Diversity of Opinion: each person participating will tend to have private information, which will (primarily) be their own eccentric interpretation of known facts

Independence: Not so sure about this one, since I am sure that some people (e.g. me) were influenced by the views of others as reflected in the level of support for particular results, especially where they don’t have any strong eccentric interpretation of their own

Decentralization: People do specialize and draw on local knowledge, but the other side of this coin is that they may well support an outcome favouring their local side irrespective of the facts and experience

Aggregation: Sky Sport Virtual Rugby provides the mechanism for turning private judgments into a collective decision

On this basis, the elements for a wise crowd appear to be there in Virtual Rugby.
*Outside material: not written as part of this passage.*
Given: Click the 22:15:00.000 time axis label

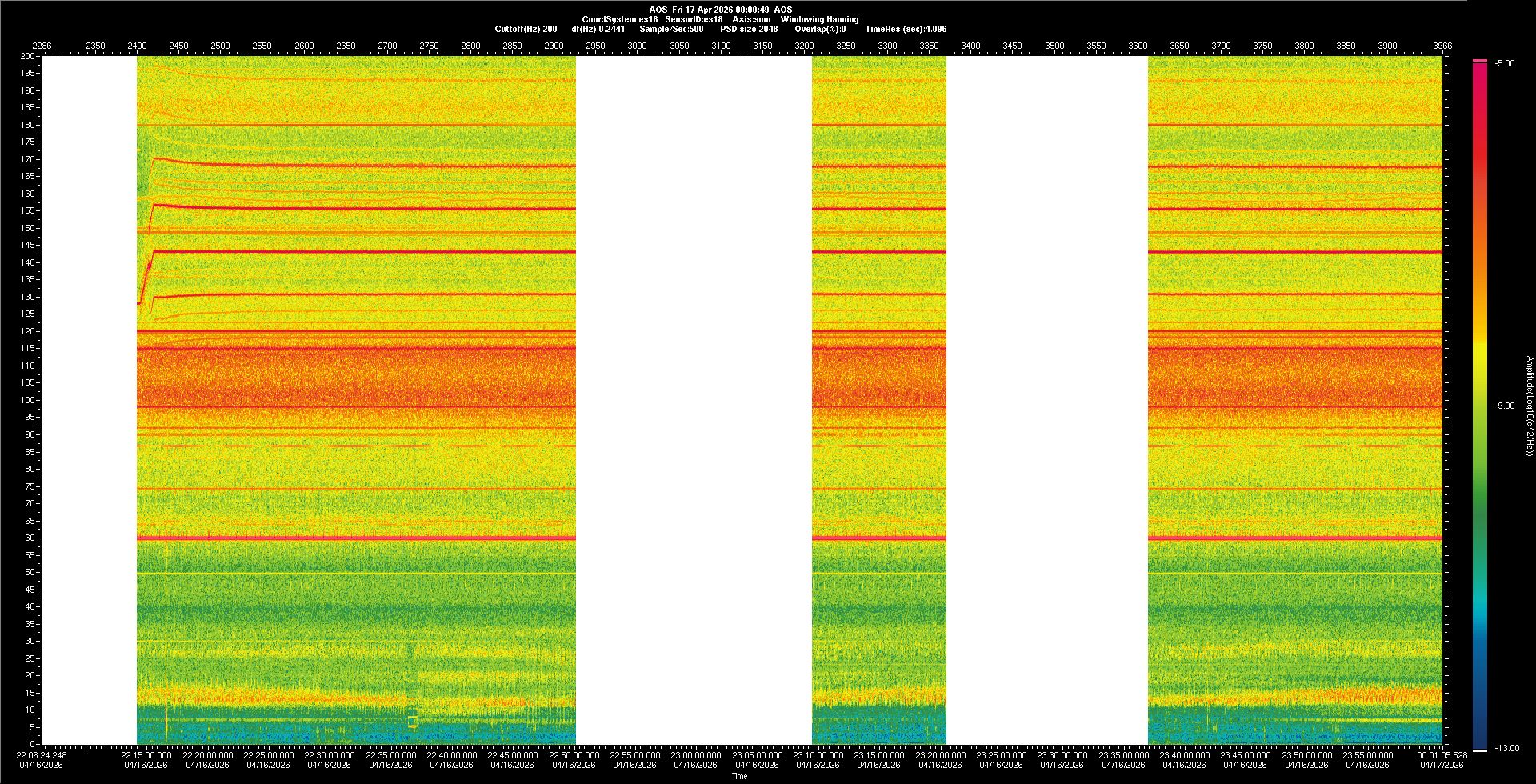Looking at the screenshot, I should coord(146,755).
Bad judgments can result when the crowd is:

Too homogenous: if there is not sufficient diversity within a crowd – in the case of Virtual Rugby it is likely that there is too great a focus on New Zealand teams, since the majority of the participants are (I assume) New Zealanders

Too centralized: I don’t think this is a problem since there were about 122,000 participants

Too divided: there is ample scope to share information through media reporting and commenting, and through other forms of information exchange, so people can choose what information they need

Too imitative: Choices are visible, in the aggregate, which could lead people to reflect the majority view

Too emotional: Well of course, clearly there will be biases, hearts will dominate over heads, Wellingtonians will support the Hurricanes, despite the evidence

Anyway, that’s enough about the theory, what abut the analysis.
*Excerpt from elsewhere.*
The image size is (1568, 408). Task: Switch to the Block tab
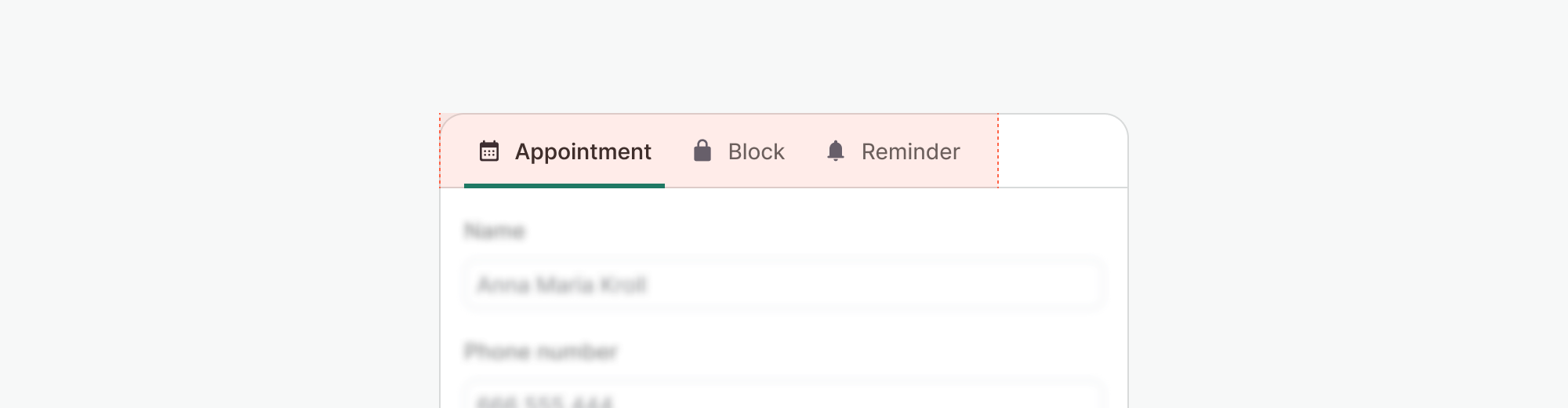(756, 151)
Virtual Rugby is played by making a prediction for each game in each round of the Super 14, with choices being one side or the other to win by either 12 points or less, or more than 12 points, or a draw.

For the purposes of the initial analysis, I looked only at the outcome of the game and regarded a crowd prediction as successful if the actual outcome reflected the views of the highest proportion of players.  This includes predictions of both wins and losses.

On this basis, the crowd had a 69% success rate over the 14 rounds of the 2009 Super 14 season, i.e. it got slightly better than 2 out of 3 right.  Is this good?  I would have thought that it’s not so good.

A more detailed analysis by team and country is interesting:

Bar chart of success rate of crowd picks in Virtual Rugby, by team and country

Bar chart of success rate of crowd picks in Virtual Rugby, by team and country

The most predictable teams tended to be those that ended up in the bottom third of the competition, i.e. they were predicted to lose most of the time.  Not unrelated, given that they had three teams in the bottom third, the crowd did best with South African sides (75%).  It did worst with New Zealand sides, which could well reflect the emotional attachment to local teams.  The most unpredictable teams were the Crusaders and Waratahs, which can possibly be explained by their changing fortunes through the competition.

What about picking winners. The analysis shows that the crowd got it right for 80% or more of the time for the Hurricanes, Stormers and Blues, but less than half the time for the Reds, while crowd opinion was definitely against the Cheetahs.  It could also mean that Hurricanes supporters always pick their team to win.


When picking losses it was a bit of a mixed bag.  The crowd got it right for the Sharks, Bulls and Lions, but was nowhere near it for the Hurricanes and Waratahs.  I think that this supports the view that supporters of these teams let their emotion cloud their judgment.


Did the crowd learn anything as the season went on?  Not sure about that, although there is some evidence to support the proposition in that for the last three rounds at least the outcomes were well-predicted.


So what does this all mean, apart from a suggestion I have too much time on my hands?  What I think it means is that the crowd that does Virtual Rugby is reasonably well-informed but is not too wise. It also means that if you want to win at Virtual Rugby, don’t follow the crowd.

Further analysis comparing the crowd verdicts to the TAB betting odds would be very interesting.